A gentleman went to church one Sunday with his wife and heard the minister preach about the man who built his house on sand. At the end of the service, the gentleman went up to pastor and said, "I am that man.”
When word got out that Lt. Gen. Nathan Bedford Forrest, the finest cavalryman the Confederacy ever had and the first Imperial Wizard of the Ku Klux Klan had come to Christ, reactions were mixed. Many Christians rejoiced that such a man with a mixed past had been converted. Others, many not self-processed Christians, doubted that Forrest, whose reputation was that of a hard and no-holds barred fighter, could ever be genuinely converted.
However, Forrest, like many in history with infamous public images, had truly came to Christ.
In more recent years, individuals with similarly blemished public personas have been won to the Lord and, like Forrest, have been met with incredulity.
When Chuck Colson, the notorious henchman of the Nixon White House who boasted that he would walk on his grandmother's grave for the President became born again, the public response was almost uniformly negative. Washington insiders and late night comics greeted his conversion with scorn, claiming that he was getting "religion" just to get a lighter prison sentence. History shows that Colson's born again experience did not curry favor with the court. Founding the Prison Fellowship ministry upon his release further confirmed Colson’s genuine decision for Christ.

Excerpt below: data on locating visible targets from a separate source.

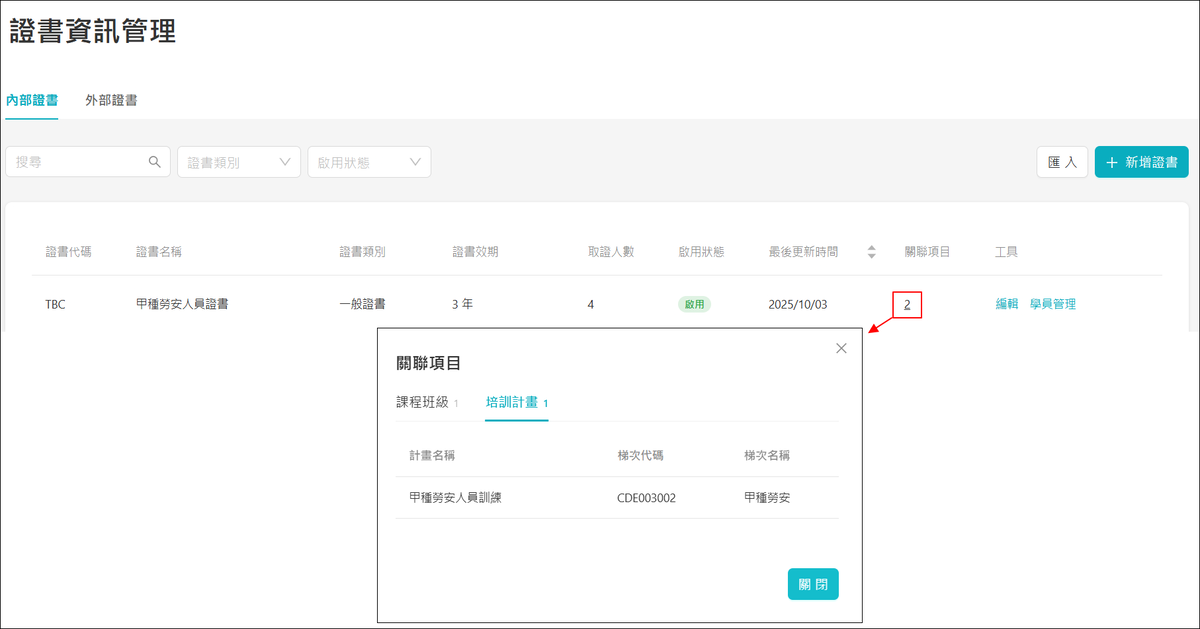Open the 啟用狀態 filter dropdown

point(369,162)
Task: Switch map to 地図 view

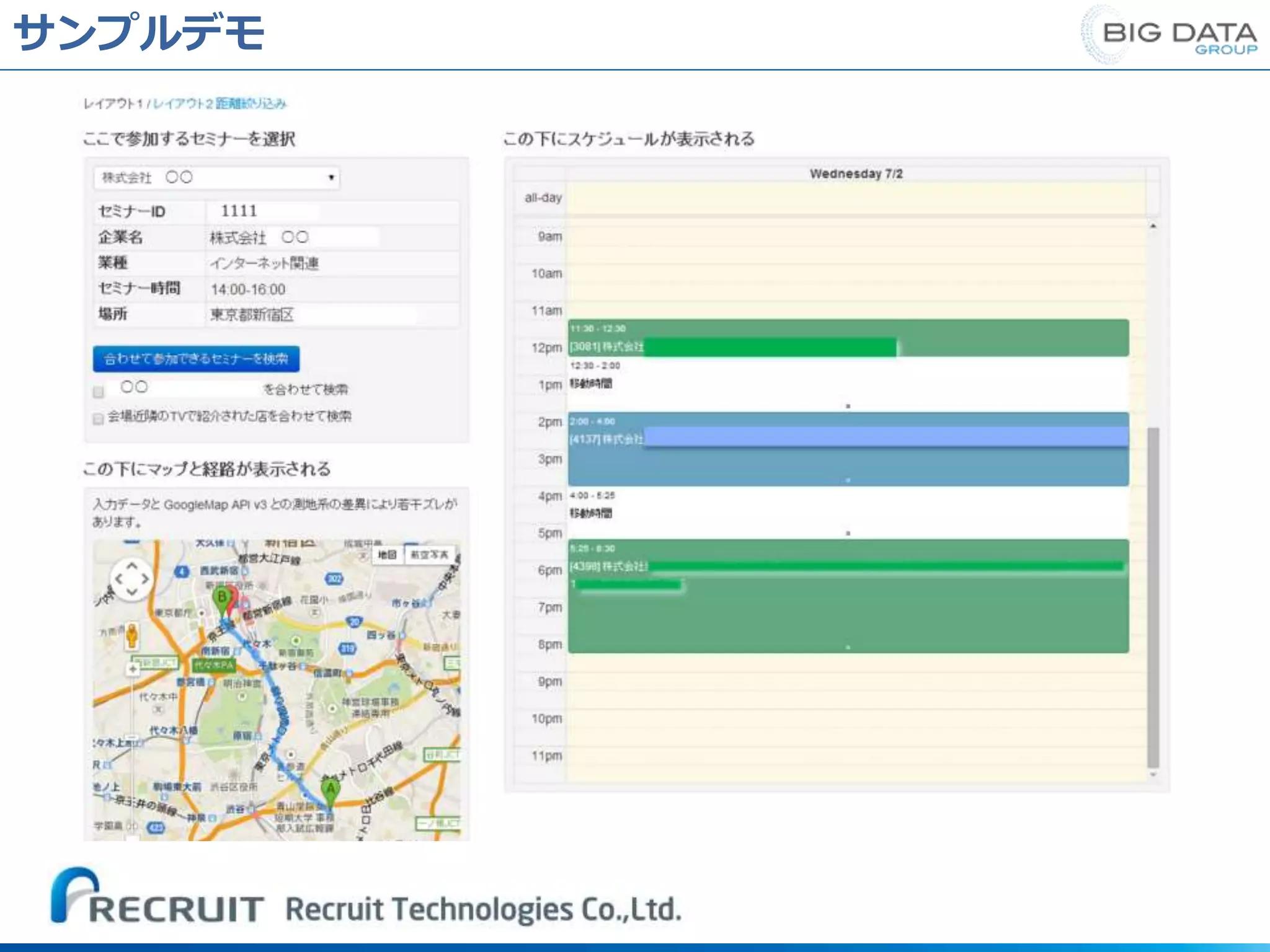Action: click(x=387, y=555)
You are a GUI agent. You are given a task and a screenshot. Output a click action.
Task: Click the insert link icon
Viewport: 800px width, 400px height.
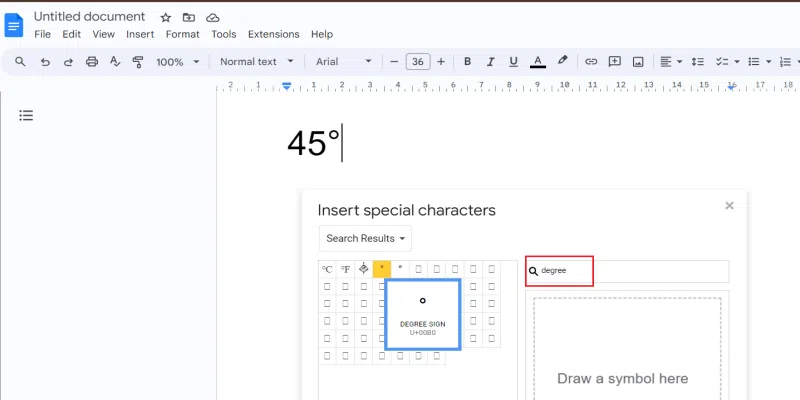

A more recent “hated convert” was Karla Faye Tucker. Miss Tucker was executed Feb. 3, 1998 in Texas for a gruesome murder. Tucker and her boyfriend had wielded a pickax 20 times into the bodies of Jerry Lynn Dean and Deborah Thornton. Tucker claimed that the killings gave her sexual ecstasy. At her trial, she did not claim to be innocent.
But during her stay in prison awaiting execution, Tucker made a public profession of Christ. Again the claim of becoming a Christian by such a despised person produced a mixed response. There were those who said that this was a case of "jailhouse religion," designed to produce a clemency of the death sentence (Tucker, in fact asked for mercy in that she had genuinely had her life turned around). Others were convinced that she had become a Christian.
The expected execution divided individuals who normally are death penalty supporters such as Christian Coalition founder Pat Robertson. Yet, even among those who still supported execution for Miss Tucker, the consensus by most is that Karla Faye lived a Christian witness up to and including the very end.
Probably the most notorious hated convert to Christianity was the Apostle Paul. By his own admission he was a zealous persecutor of the Christians. "On the authority of the chief priests I put many of the saints in prison, and when they were put to death, I cast my vote against them. Many a time I went from one synagogue to another to have them punished, and I tried to force them to blaspheme. In my obsession against them, I even went to foreign cities to persecute them." (Acts 26:10-11).
When Stephen was stoned by the Sanhedrin, Paul (then Saul) guarded the clothes of the stoners and gave approval to Stephen's death (Acts 7:58, 8:1).
After Paul's conversion "when he came to Jerusalem, he tried to join the disciples, but they were all afraid of him, not believing that he really was a disciple" (Acts 9:26).
Why is it that most people act incredulously when they hear that a notorious person has come to Christ? Perhaps it is because they believe that only "good" people go to heaven. That is, in order to get to heaven one must perform good works.
But the Bible says, "There is not a righteous man on earth who does what is right and never sins" (Eccles. 7:20). Jesus said, "No one is good -- except God alone" (Mark 10:18). In fact, all of our righteous acts are as "filthy rags" (Isaiah 64:6).
Salvation can come only by faith (Eph. 2:8-9, Rom. 3:22), by believing in Jesus Christ (Acts 16:31). This is a concept so simple, yet profound. The Apostle Paul commented on the world's resistance to God's simple plan of salvation when he said, "God was pleased through the foolishness of what was preached to save those who believe. ... a stumbling block to Jews and foolishness to Gentiles" (1 Cor 1:21,23).
Therefore it is not surprising today when the world reacts negatively and even with sarcasm at those "notorious" sinners who have come to Christ. It has always been so. For those of us who are already Christians, the difference between our former condition and that of the "hated" converts is only in the notoriety of the sins. But for the grace of God we would have been them.
David A. Williams is a layman from Fort Worth, Texas. He has served as a news commentator on public television in Texas and Virginia, and was a Speech Writer, Confidential Assistant for External Affairs and a Legislative Liaison in the Reagan Administration.